前提として借地権は大きく普通借地権と定期借地権に分かれますが、定期借地権で契約するのがより一般的です。

普通借地権の借地料相場(年間):固定資産税額の3~8倍)

普通借地権の場合、借地料の相場は住宅利用の場合、土地にかかる固定資産税額の3~5倍程度、商業利用の場合は固定資産税額の5~8倍程度となります。

固定資産税額の計算式

固定資産税評価額(土地:公示地価の約7割)×標準税率(年1.4%)

公示地価と市場価格(時価)にズレがない場合、977万円の土地の固定資産税額は977万円×0.7×0.014=9万5,746円となります。これを前述の相場割合に当てはめると下記のようになります。

  • 住宅利用の場合:年間28万7,238円~47万8,730円
  • 商業利用の場合:年間47万8,730円~76万5,968円

普通借地権は割安になるケースが多く、契約時の土地価格の7割程度の一時金が借主から支払われることが多いです。

一般定期借地権の借地料(地代)相場:土地価格の2~3%

住宅を借地に建てる場合などに適用される一般定期借地権の借地料(年間)は土地価格の2~3%が相場となります。

一般的借地権は、契約期間(存続期間)が50年以上となります。

2022年度 フラット35利用者調査によると、2022年度の土地購入価格は全国平均977万円くらいと推定できます。(土地付注文住宅:4,694万円⁻注文住宅:3,717万円 )

そのため、一般的借地権で得られる借地料は、全国平均で977万円×2~3%=年間19万5,400円~29万3,100円くらいが相場となり、1万6,283円~2万4,425円くらいが月ごとの相場(÷12)と言えます。

事業用定期借地権の借地料(地代)相場:土地価格の4~5%

店舗などの事業用物件を借地に建てる場合などに適用される事業用定期借地権の借地料(年間)は土地価格の4~5%が相場となります。

事業用物件の敷地などとして貸し出す方が借主の利益は大きいので、一般定期借地権よりも借地料相場は高額となっています。

上記の通り、土地価格を平均977万円と想定すると、年間39万800円~48万8,500円くらいが相場となり、3万2,566円~4万708円くらいが月ごとの相場(÷12)と言えます。

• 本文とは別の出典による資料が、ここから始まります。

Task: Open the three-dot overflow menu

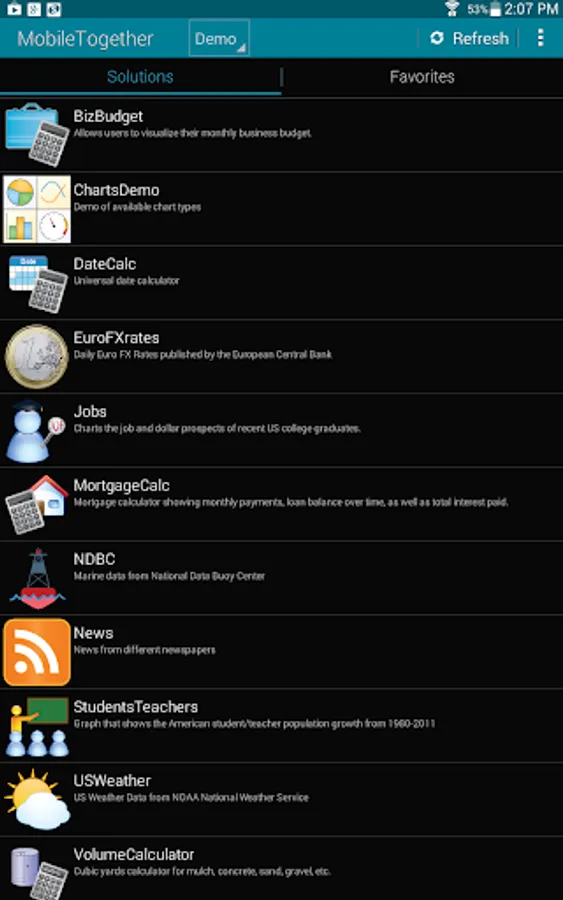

建物譲渡特約付借地権の借地料(地代)相場:土地価格の2%

建物譲渡特約付借地権とは、契約から30年以上経過した時点で、借地上の建物を地主(貸主)が買い取る特約を結ぶ借地権です。

この場合は、借地権相場が土地価格の2%ほどとなります。

借地料(地代)相場の計算方法【価格の根拠】

それぞれのケースにおける借地料相場を紹介しましたが、そもそも借地料(地代)の根拠は、下記の計算式のいずれか、または組み合わせで算出されます。

  1. 積算法
  2. 賃貸事例比較法
  3. 収益分析法
  4. 公租公課法
  5. 路線価法

ここからは、それぞれの計算方法を詳しく説明していきます。

計算方法1】積算法

積算法は期待利回りから賃料収入の見込みを算出し、そこに経費を加算することで、土地の価値を導き出す方法です。

積算法の場合、以下の計算式を使います。

地代=更地価格×期待利回り+必要経費(公租公課)

期待利回りとは、一度の賃料支払いで初期投資(購入額)の何%のリターンを得られるかという割合の期待値です。例えば、100万円で買った土地の賃料を1万円にしたい場合、期待利回りは1%となります。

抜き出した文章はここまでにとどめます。